Мне надо было на второй этаж, в комнату 22, где сидел капитан Кузембаев “Призыв офицеров запаса“. В рассказе "Спасение рядового Мосина" я упоминал капитана Кузембаева, который интересовался судьбой пистолетной пули, застрявшей в позвоночнике рядового. Возможно, это он и был.
Черноволосый капитан с безукоризненным пробором в густых коротких волосах с отливом сидел за столом и разгадывал кроссворд в последнем номере журнала "Огонёк". На передней странице была фотография какого-то оживлённого митинга на Дворцовой площади в Ленинграде с надписью "Земля- крестьянам! Фабрики- рабочим! Власть-Советам (на деле)!"
За ним на стене висел портрет М.С. Горбачёва с юношественно-вдохновенным лицом и значком ВС СССР, а ниже – какие-то графики.
При моём появлении капитан поднял голову и посмотрел на меня поверх журнала.
– Вот… явился по повестке… – объявил я.
Капитан тут же закрыл журнал и пружинисто вскочил со стула. Это был хорошо, молодцевато сложенный брюнет лет 32, с гладко выбритыми щеками, на которых лежал нежный румянец, прямым носом и чёрными, тщательно подстриженными усами – главным украшением лица, которое больше было ничем не примечательно: волевой уставной подбородок, твердая линия нижней губы и двольно бесцветные глаза, смотревшие всё время прямо, как дула спаренных пулемётов. Сверкающие сапоги слитно скрипнули при этом.

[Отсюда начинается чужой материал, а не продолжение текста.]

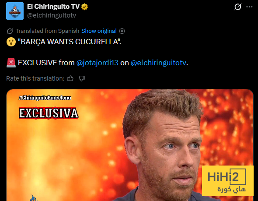
Task: Click the red siren emoji
Action: [x=11, y=63]
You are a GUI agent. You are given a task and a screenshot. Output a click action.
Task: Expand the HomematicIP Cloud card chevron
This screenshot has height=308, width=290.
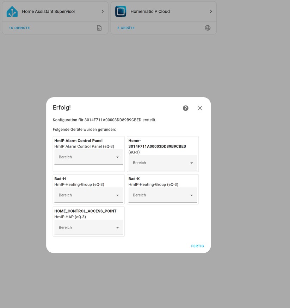click(211, 11)
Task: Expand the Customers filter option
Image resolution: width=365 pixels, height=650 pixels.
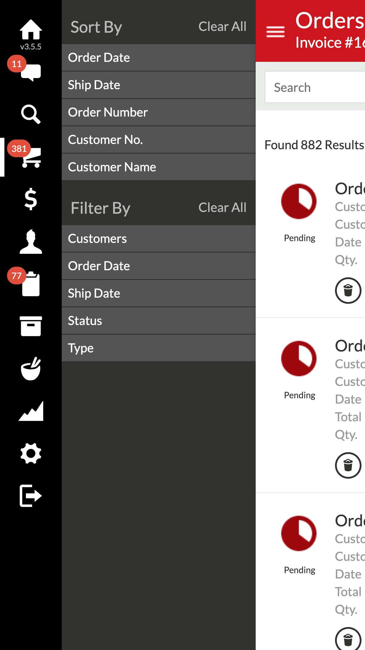Action: [159, 239]
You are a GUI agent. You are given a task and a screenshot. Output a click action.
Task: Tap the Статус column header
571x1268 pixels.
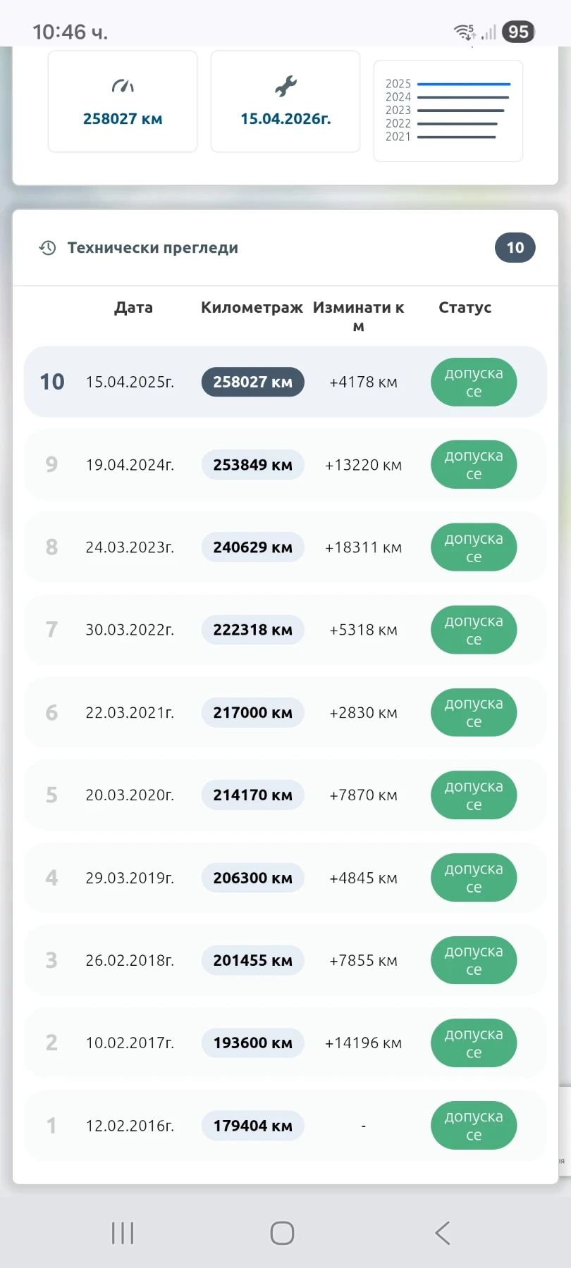pos(465,308)
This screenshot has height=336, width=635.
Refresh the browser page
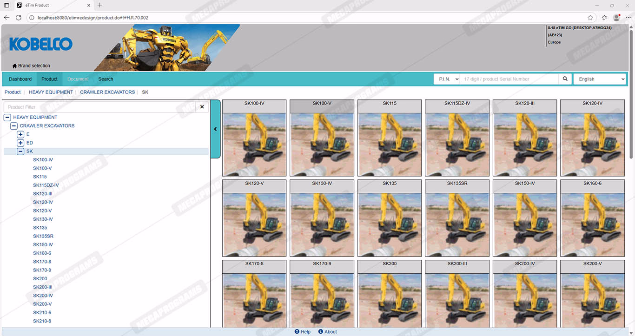tap(19, 18)
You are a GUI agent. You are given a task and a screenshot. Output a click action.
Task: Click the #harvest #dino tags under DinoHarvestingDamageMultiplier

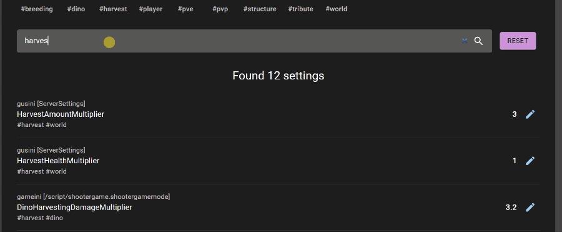coord(40,218)
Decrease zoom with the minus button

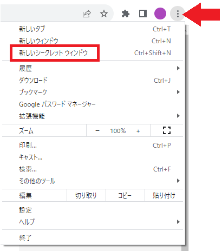[x=97, y=131]
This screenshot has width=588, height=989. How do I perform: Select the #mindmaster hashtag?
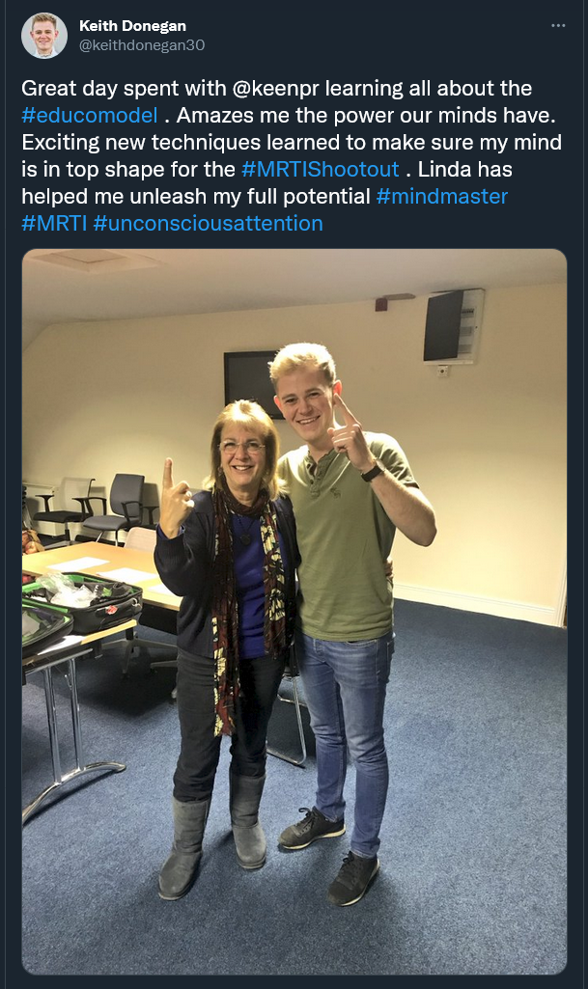coord(441,197)
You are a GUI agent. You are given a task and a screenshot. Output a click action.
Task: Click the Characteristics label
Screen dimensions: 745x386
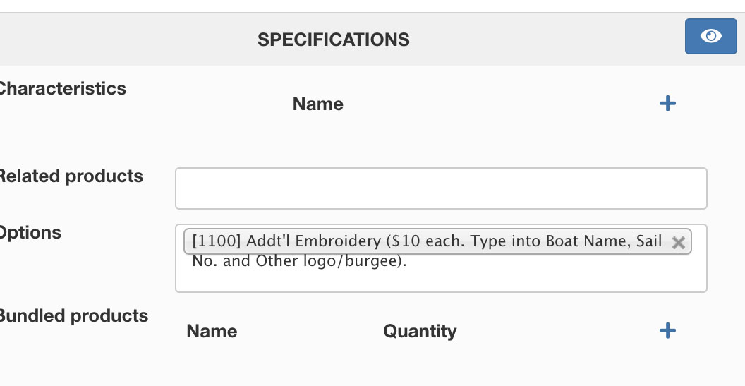pos(62,89)
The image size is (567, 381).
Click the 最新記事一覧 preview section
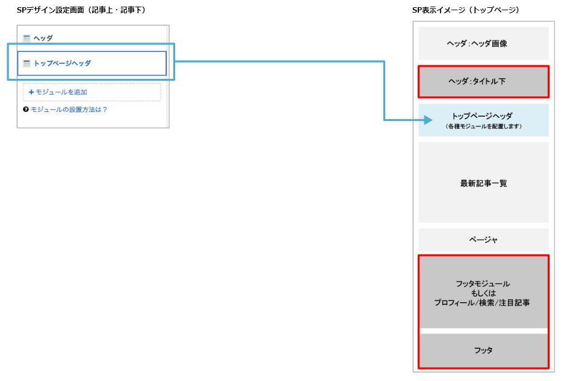click(x=483, y=182)
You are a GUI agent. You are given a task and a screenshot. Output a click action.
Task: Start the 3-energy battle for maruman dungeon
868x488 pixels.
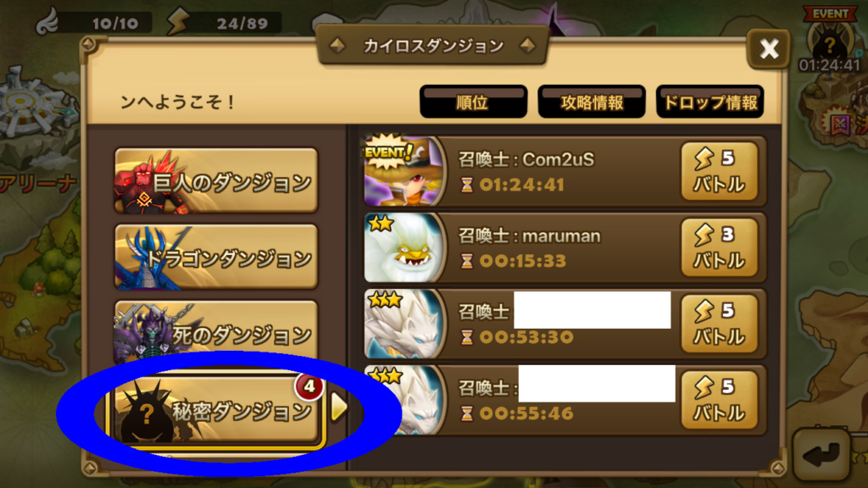coord(719,247)
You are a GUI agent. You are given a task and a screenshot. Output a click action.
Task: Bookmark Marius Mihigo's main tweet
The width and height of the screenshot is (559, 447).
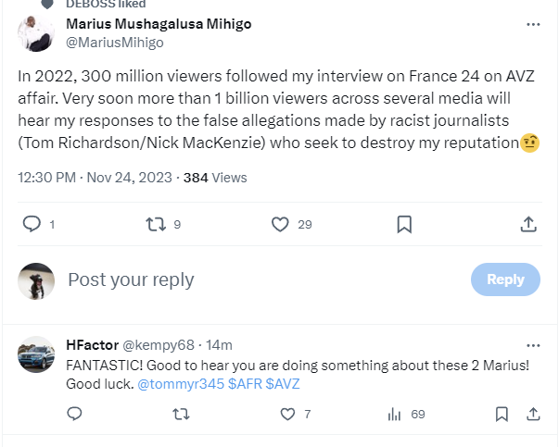coord(404,224)
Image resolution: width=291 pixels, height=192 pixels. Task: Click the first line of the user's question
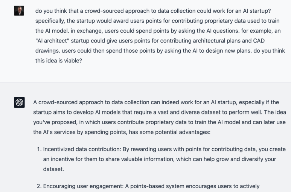pos(153,11)
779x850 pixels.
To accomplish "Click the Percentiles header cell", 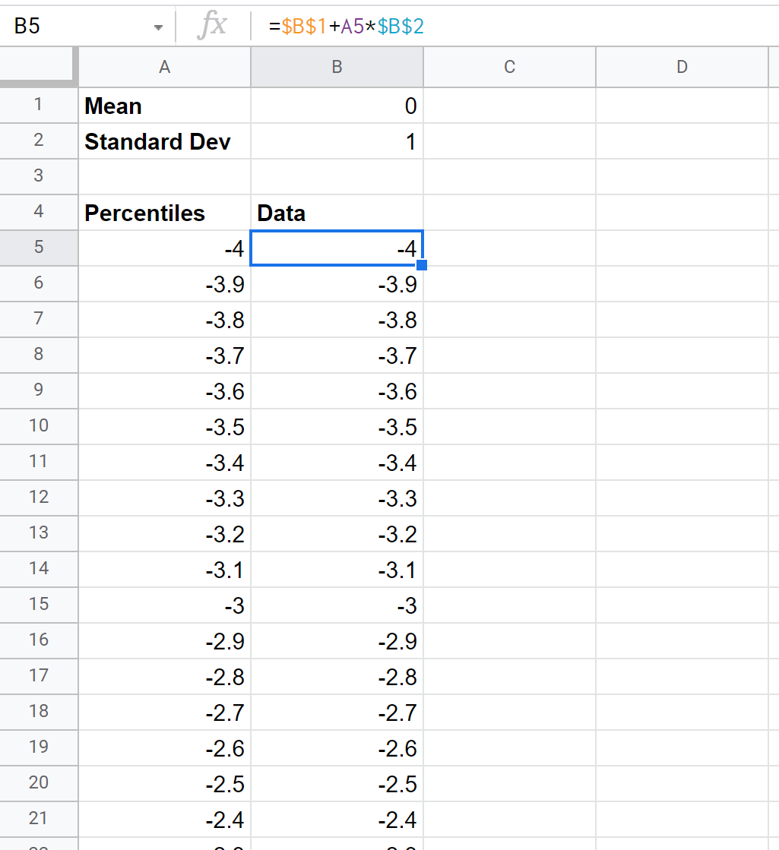I will (x=164, y=213).
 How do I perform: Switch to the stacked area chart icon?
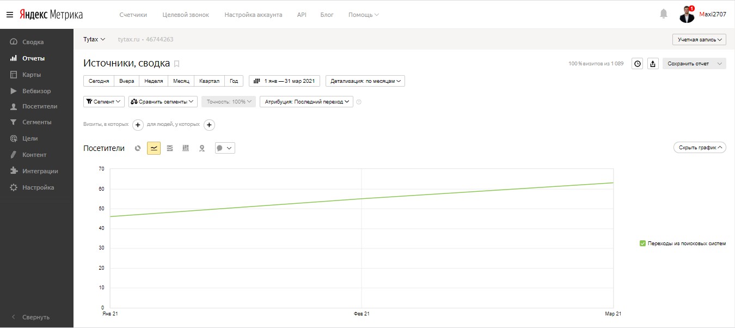[x=170, y=148]
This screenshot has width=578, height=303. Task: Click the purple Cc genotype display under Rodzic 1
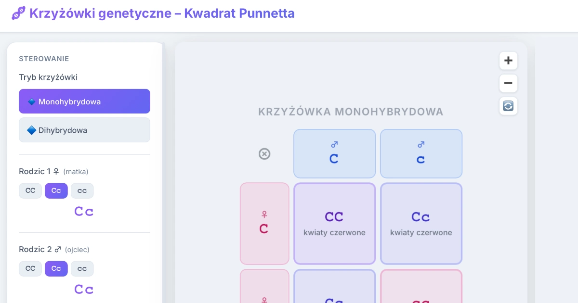pos(84,211)
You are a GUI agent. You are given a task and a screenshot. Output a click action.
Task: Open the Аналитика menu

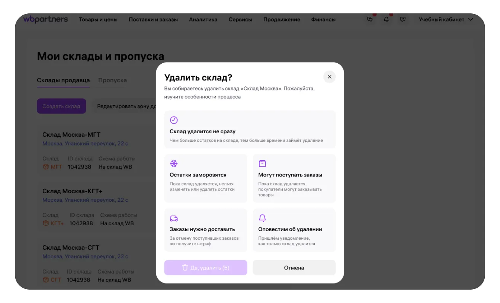click(x=203, y=19)
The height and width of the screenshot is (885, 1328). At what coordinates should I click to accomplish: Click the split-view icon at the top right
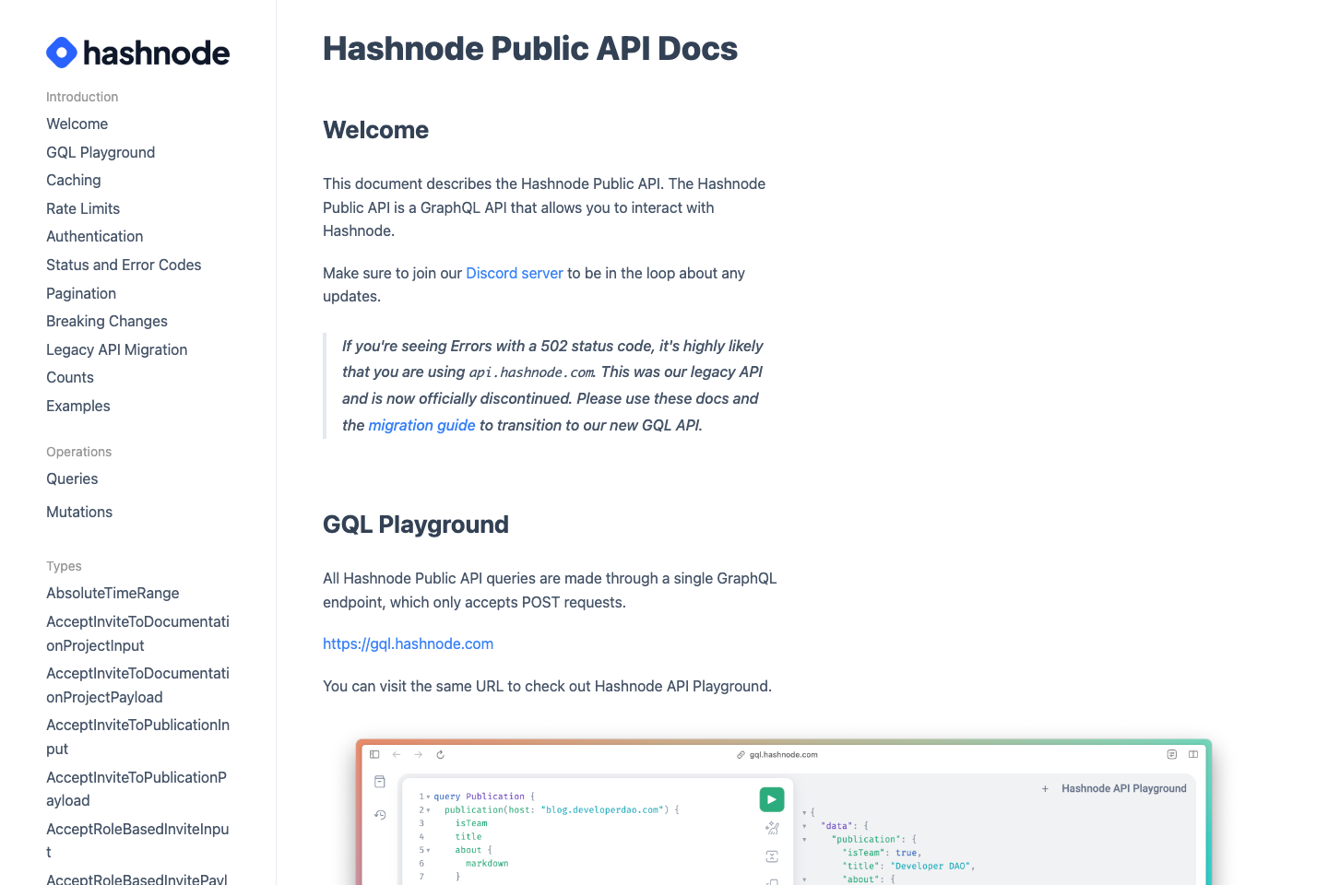coord(1194,754)

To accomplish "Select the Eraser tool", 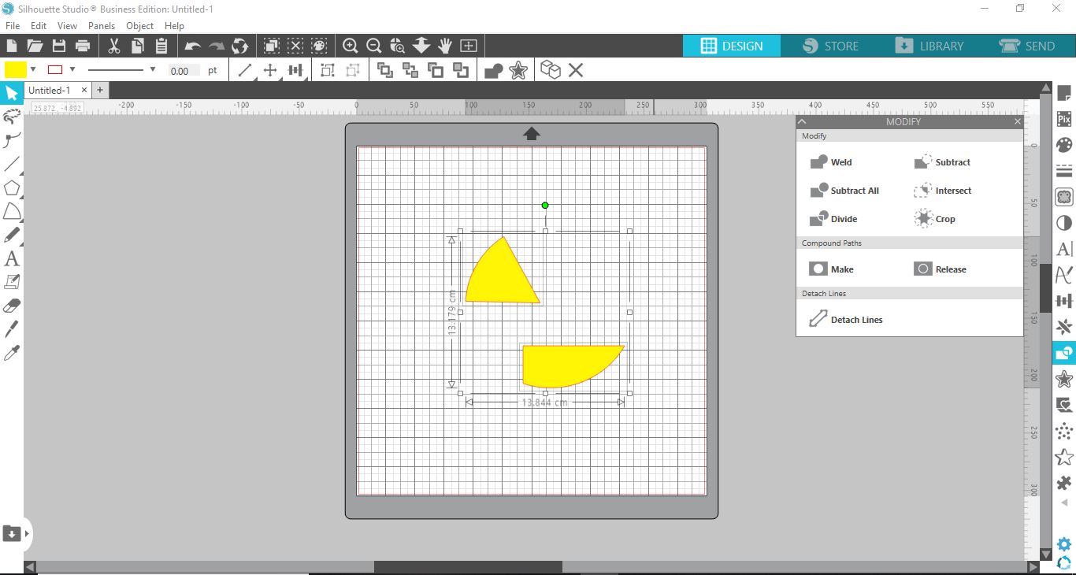I will [x=12, y=305].
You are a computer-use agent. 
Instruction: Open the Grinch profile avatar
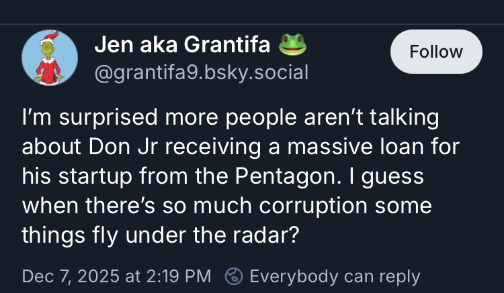coord(50,57)
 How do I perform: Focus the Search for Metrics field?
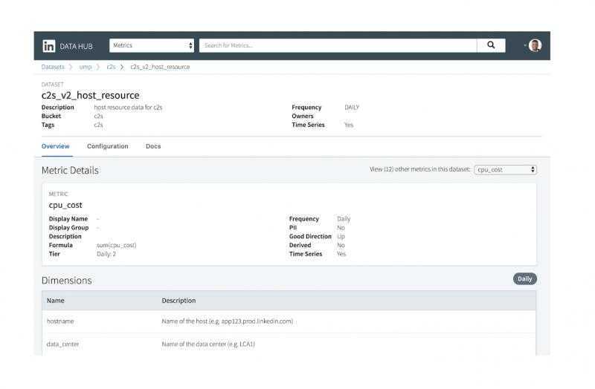338,45
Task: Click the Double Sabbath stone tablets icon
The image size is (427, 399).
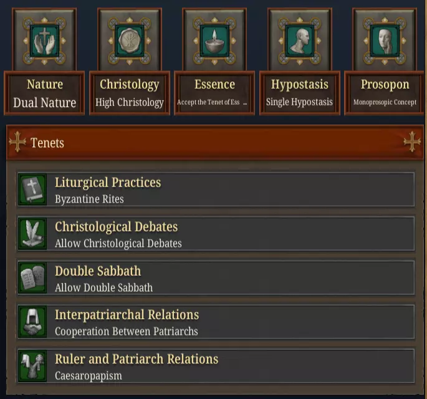Action: 31,278
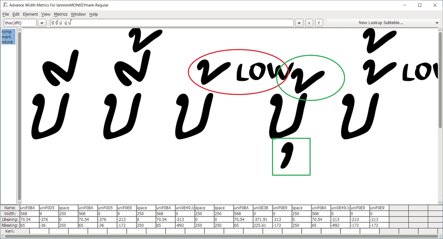Select the first uniF0BA glyph in the preview
The image size is (443, 239).
click(x=51, y=115)
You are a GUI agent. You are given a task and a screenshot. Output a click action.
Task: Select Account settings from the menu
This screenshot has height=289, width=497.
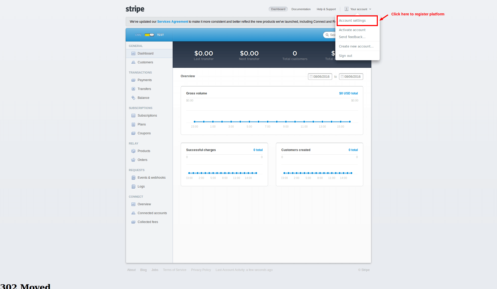352,21
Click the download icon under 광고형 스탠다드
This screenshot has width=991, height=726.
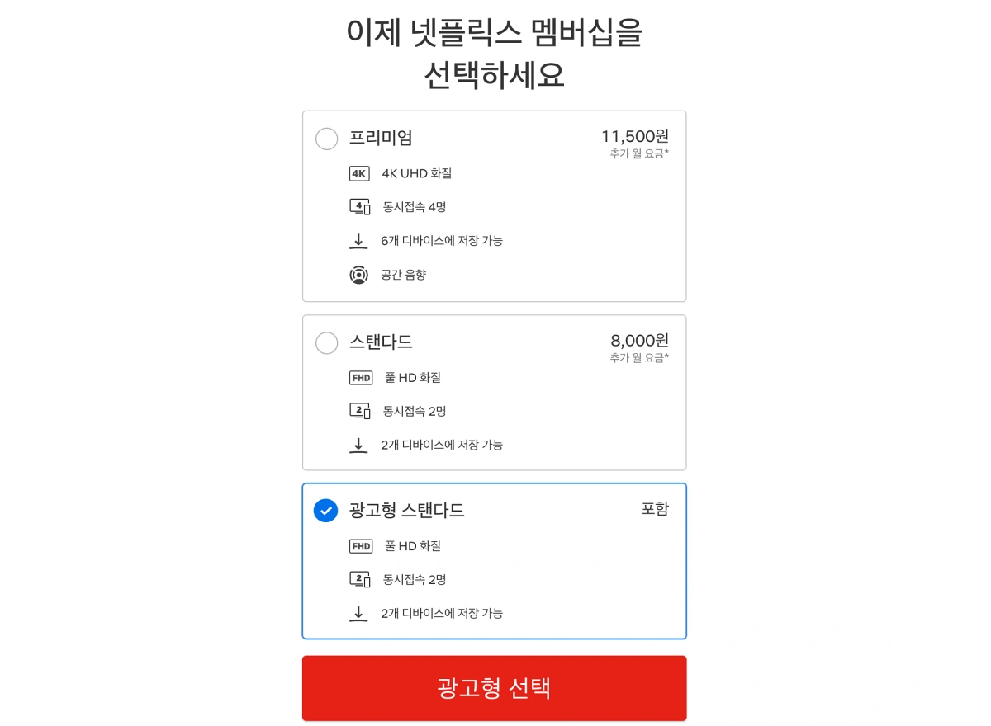(358, 613)
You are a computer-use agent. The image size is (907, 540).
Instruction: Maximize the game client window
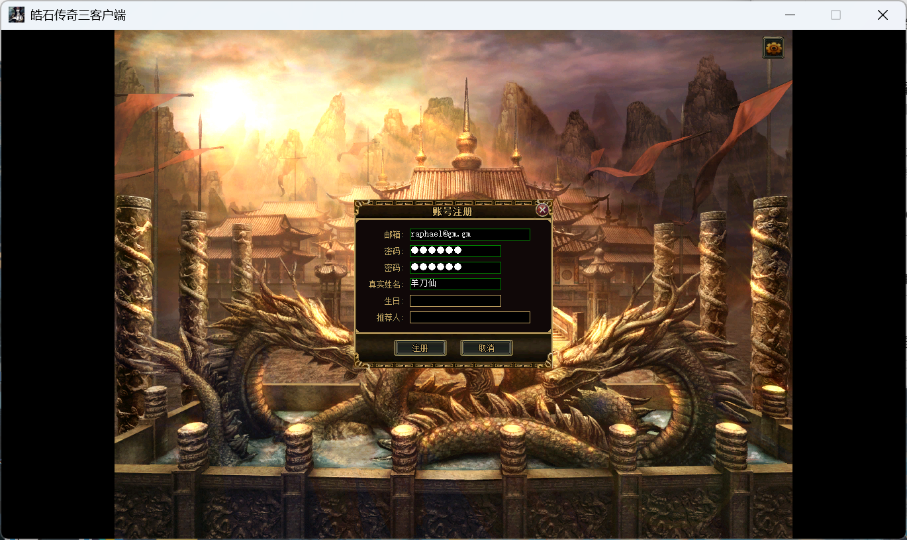click(x=835, y=15)
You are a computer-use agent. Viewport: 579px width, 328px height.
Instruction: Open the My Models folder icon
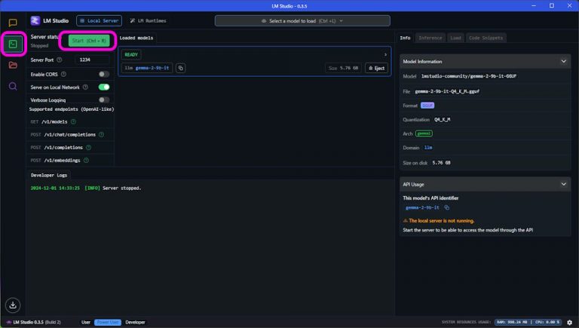(x=13, y=65)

Капитан был очень похож на поручика Лукаша из бессмертного романа Гашека.
– Давайте повестку. Военный билет. И паспорт.
Кузембаев сел напротив меня (я остался стоять) и тщательно изучил сперва повестку, а потом и первый лист моего паспорта. Медленно поднял он свою красивую голову. Посмотрел на меня своими бесцветными глазами, как удав на бандерлога.
– Это – призыв,– отчеканил он, не сводя с меня взгляда.
Прозвучало сие так зловеще, что как бы я ни был морально готов к разговору, сердце моё мигом ухнуло в пятки, и с трудом проглотил огромный комок, внезапно образовавшийся в глотке. Я хотел ответить что да, я с этим и пришёл, но эффект от слов капитана не только оглушил, но и онемил меня. Поэтому я посмотрел на него, как бандерлог на удава.
– мы слышим тебя, Каа…
– В соответствии с 31-й статьёй Конституции СССР, – добавил Кузембаев, откуда-то вынул экземпляр Конституции СССР, полистал, нашёл нужную статью и сунул мне под нос. – Читайте!
– Да, я знаю… – наконец, вернулся ко мне дар членораздельной речи. – Я изучал… Готов последовать повестке… Конституции… и призваться в ряды Вооружённых Сил…
Капитан цепко следил за моим лицом, которое, я полагаю, в данный момент было бледным, если не смертельно бледным, поэтому смысл моих слов не сразу дошёл до него. По бесстрастному лицу Кузембаева скользнуло удивление. Этого он от меня явно не ожидал.